The Teacher Who Screamed With Love
Finding Refuge in Sensation Beyond the Virtual Self
February 15, 2023
teaching

The Teacher Who Screamed With Love

El Maestro Que Gritaba Con Amor

A reflection on how a student came to understand his teacher's radical methods over time, realizing that what once seemed like poetry or madness was in fact precise, literal description.

The Teacher Who Screamed With Love

A reflection on how a student came to understand his teacher's radical methods over time, realizing that what once seemed like poetry or madness was in fact precise, literal description.

It's amazing, because he would say many things in the groups, and when he was speaking, there were often remarks like, "What I'm saying now is mostly for afterwards, when you hear it in a few years. Maybe then you'll get it." And it really was like that. You start getting him much more only years later.

Understanding that arrives late

Last year it was extraordinary. I kept thinking, "Why didn't he talk about all of this?" And then, in the group we're part of, people are constantly editing sections of old recordings, so we listen to him. I found myself stunned: he was talking about it all the time. I just never realized what he was actually saying.

There were things in the past that I thought he was just speaking poetically, because he would sometimes launch into what felt like spontaneous recitations of poetry. The ways in which he spoke from many different places were very wild. So I always assumed some of what he was saying was figurative, not very literal. The opposite of literal. And now I'm realizing how much of what I dismissed as poetry was him being as literal, descriptive, accurate, and factual as possible. But in my mind, I was denying it by telling myself, "Well, that's just poetry. That's poetic."

And then he would scream at me. It would be something as ordinary as having lunch, and he would scream at me while sitting right next to me: "You don't listen to me. All of your energy goes to ignoring me, to resisting me."

Screaming as wake-up energy

Was that helpful? It was hilarious, actually. It would basically reflect something I wasn't aware of. He screamed a lot, and his screaming was, much of the time, a kind of wake-up energy. But it was also hilarious. Depending on the moment, it was quite hilarious.

There was no length he would not go to in order to reach his students. Sometimes it was extreme, screaming at you, telling you that you were absolutely crazy. If anybody else shouted at you like that, you would totally go on the defensive, or you'd run. But you could sense a loving energy behind it. He was very special.

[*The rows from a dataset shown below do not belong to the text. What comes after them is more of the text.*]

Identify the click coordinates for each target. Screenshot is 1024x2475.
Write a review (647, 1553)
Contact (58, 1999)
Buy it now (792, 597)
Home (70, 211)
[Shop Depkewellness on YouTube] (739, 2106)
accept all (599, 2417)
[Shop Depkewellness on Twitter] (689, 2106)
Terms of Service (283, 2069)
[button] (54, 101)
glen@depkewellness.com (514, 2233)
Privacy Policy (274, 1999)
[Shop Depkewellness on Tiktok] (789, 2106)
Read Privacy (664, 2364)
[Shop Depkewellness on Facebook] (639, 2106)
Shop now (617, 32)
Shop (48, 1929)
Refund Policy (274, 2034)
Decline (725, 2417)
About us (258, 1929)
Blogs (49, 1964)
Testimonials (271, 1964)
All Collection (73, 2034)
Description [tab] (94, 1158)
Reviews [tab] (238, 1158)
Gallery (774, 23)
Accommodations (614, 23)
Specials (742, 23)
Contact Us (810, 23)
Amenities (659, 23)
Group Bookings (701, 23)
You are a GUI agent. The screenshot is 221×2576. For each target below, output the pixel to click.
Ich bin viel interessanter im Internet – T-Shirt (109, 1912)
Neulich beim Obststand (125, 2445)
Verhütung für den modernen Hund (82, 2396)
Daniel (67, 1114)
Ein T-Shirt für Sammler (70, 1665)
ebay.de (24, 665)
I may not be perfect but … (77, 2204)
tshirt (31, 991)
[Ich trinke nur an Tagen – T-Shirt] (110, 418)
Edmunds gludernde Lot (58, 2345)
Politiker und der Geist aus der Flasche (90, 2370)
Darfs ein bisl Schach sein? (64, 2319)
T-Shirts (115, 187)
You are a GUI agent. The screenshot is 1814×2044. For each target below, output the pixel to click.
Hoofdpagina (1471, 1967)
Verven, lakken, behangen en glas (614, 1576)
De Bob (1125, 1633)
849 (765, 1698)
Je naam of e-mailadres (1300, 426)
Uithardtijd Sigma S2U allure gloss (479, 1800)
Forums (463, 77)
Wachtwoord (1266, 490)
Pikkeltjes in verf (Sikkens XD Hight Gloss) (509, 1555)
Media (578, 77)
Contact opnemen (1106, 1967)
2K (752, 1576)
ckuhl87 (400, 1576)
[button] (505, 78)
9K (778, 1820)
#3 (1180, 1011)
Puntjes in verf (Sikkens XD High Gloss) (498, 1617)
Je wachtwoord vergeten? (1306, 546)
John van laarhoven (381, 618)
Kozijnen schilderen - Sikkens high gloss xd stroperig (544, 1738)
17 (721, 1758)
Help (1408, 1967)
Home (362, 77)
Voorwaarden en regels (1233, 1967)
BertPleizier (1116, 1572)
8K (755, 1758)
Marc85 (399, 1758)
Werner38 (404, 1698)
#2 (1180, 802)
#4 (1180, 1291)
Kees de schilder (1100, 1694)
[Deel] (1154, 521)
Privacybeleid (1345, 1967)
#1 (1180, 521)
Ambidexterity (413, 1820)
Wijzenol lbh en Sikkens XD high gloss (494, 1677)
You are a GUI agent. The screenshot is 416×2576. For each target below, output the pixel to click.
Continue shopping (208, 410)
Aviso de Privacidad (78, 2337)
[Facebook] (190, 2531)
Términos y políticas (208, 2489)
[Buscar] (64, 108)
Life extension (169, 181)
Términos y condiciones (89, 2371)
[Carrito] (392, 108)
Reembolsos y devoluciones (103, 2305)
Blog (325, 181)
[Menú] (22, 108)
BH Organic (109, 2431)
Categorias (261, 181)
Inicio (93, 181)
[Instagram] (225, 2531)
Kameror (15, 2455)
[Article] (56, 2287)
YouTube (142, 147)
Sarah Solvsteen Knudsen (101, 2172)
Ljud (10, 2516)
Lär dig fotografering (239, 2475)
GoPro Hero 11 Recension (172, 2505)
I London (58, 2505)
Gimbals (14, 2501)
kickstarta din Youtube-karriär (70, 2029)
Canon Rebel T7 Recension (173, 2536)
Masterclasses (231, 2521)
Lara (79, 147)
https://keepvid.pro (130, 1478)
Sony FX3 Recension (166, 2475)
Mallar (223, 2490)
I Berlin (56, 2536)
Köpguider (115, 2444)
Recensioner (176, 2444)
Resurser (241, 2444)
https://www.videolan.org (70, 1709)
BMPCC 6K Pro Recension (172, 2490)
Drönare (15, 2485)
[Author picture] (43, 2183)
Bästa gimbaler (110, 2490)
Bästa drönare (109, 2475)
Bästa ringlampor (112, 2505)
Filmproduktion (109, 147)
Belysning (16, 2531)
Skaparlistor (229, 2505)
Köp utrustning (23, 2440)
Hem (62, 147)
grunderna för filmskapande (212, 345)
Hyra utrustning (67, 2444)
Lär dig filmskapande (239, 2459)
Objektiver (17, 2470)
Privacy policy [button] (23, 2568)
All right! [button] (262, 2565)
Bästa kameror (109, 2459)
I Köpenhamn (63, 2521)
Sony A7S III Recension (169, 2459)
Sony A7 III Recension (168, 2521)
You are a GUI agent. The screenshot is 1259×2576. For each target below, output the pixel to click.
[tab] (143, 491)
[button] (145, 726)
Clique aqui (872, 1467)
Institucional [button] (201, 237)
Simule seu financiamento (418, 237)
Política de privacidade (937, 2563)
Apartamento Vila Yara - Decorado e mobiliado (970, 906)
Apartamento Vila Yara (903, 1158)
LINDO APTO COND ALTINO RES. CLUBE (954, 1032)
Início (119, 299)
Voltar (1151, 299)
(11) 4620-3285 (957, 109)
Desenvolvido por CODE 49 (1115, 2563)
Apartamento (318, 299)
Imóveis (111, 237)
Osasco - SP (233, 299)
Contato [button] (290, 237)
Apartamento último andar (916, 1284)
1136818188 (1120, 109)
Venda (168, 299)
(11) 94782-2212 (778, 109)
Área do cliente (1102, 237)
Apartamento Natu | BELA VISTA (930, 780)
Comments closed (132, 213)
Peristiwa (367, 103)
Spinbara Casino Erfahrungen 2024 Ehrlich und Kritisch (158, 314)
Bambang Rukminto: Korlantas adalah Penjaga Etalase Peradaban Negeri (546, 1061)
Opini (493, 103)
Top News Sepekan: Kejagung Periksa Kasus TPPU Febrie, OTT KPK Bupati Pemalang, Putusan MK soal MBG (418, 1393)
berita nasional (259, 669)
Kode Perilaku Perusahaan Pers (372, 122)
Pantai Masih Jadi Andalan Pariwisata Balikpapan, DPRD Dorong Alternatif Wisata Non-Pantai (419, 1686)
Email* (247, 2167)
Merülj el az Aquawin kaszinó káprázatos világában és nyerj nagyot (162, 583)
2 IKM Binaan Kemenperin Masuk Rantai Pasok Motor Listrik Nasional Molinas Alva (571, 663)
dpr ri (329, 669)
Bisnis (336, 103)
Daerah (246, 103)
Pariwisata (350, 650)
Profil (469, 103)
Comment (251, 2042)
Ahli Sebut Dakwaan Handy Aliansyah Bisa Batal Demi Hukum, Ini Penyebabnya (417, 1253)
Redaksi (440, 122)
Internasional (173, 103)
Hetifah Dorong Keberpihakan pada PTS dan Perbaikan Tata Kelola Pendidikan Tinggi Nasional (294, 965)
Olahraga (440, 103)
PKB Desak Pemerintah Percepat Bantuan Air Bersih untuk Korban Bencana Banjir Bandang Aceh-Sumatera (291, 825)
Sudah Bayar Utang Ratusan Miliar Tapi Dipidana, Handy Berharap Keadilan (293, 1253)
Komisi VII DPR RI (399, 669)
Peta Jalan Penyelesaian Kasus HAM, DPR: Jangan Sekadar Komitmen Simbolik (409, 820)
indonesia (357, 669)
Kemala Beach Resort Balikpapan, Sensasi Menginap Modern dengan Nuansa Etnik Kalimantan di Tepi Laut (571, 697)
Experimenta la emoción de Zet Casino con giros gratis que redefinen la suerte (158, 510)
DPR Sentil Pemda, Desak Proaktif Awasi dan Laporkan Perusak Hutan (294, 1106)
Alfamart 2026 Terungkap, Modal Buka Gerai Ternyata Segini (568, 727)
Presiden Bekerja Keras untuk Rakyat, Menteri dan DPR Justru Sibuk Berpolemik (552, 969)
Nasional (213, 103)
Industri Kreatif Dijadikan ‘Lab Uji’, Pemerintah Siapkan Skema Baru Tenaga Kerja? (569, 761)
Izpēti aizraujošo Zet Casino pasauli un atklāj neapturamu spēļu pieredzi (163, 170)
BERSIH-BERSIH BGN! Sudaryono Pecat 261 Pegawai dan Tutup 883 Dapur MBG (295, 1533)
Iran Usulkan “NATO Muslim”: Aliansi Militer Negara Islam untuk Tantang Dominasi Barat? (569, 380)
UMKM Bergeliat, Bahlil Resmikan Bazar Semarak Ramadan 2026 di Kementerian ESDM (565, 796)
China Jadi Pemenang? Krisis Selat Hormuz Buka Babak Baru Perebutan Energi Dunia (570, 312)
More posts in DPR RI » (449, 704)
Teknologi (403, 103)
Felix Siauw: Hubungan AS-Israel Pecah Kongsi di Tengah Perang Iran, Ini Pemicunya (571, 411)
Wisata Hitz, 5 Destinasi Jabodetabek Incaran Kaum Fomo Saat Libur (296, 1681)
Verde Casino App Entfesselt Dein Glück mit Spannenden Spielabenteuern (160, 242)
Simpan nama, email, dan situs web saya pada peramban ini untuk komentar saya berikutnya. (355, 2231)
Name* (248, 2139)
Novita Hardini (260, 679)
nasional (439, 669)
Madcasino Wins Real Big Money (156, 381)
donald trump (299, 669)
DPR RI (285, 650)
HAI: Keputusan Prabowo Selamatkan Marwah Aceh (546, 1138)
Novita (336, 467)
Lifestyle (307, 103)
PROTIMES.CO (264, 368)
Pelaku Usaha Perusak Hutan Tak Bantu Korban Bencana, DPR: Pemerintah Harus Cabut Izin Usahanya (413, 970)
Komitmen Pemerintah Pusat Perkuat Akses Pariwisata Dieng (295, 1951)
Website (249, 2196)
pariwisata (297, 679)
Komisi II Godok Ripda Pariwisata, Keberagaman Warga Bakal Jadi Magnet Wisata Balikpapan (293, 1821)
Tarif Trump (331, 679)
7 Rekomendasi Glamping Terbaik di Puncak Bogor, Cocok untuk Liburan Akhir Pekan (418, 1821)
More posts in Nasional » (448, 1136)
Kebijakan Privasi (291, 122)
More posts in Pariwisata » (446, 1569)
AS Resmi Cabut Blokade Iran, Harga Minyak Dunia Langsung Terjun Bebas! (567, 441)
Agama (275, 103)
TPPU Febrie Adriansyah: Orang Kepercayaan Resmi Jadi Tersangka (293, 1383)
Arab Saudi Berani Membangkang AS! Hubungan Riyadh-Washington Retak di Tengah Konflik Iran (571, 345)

I remember once I said something, and he screamed, "If I could only give you a lobotomy, I would find the part of the brain that created that idiotic thought and remove it." And then I would just start laughing. It was his way of saying: drop that thought completely. Drop the belief. It's hard to replicate him, but comedy was a genuine gift in him.

The insignificant insects

I'll share one more anecdote, because I just love talking about him. A certain visiting teacher would come twice a year to Argentina and stay with him, and they would do workshops together. We were doing a weekend workshop with this visiting teacher, and our teacher was always there, just in presence, quiet, letting the space be for the other's work. But you can't not have him in the room. The visiting teacher would run his sessions, and about half the people were our teacher's students, while another twenty or thirty had come just to see the visiting teacher. Most of them had no idea who our teacher was.

During one of the breaks, the visiting teacher went outside into the sun and sat on a bench. I came to sit with him. Our teacher was inside with about twenty or thirty people, and we could see into the meditation space from where we sat. At one point, our teacher was standing on a chair, screaming: "You insignificant insects! You are all so small! I will stomp you!" Just going on this wild rant, and there was roaring laughter from the group, total madness, everyone losing control, laughing uncontrollably. Meanwhile, the visiting teacher, whose workshop this was, was sitting outside watching all of this. He turned to me and said, "He is my alter ego. I cannot handle this guy."

It was just so funny. He could hear the screaming and then the roars of laughter, and he kept asking me, "What is he saying?" because he didn't understand Spanish. So I would translate, and he would just shake his head in disbelief. They had very, very different styles, to put it mildly.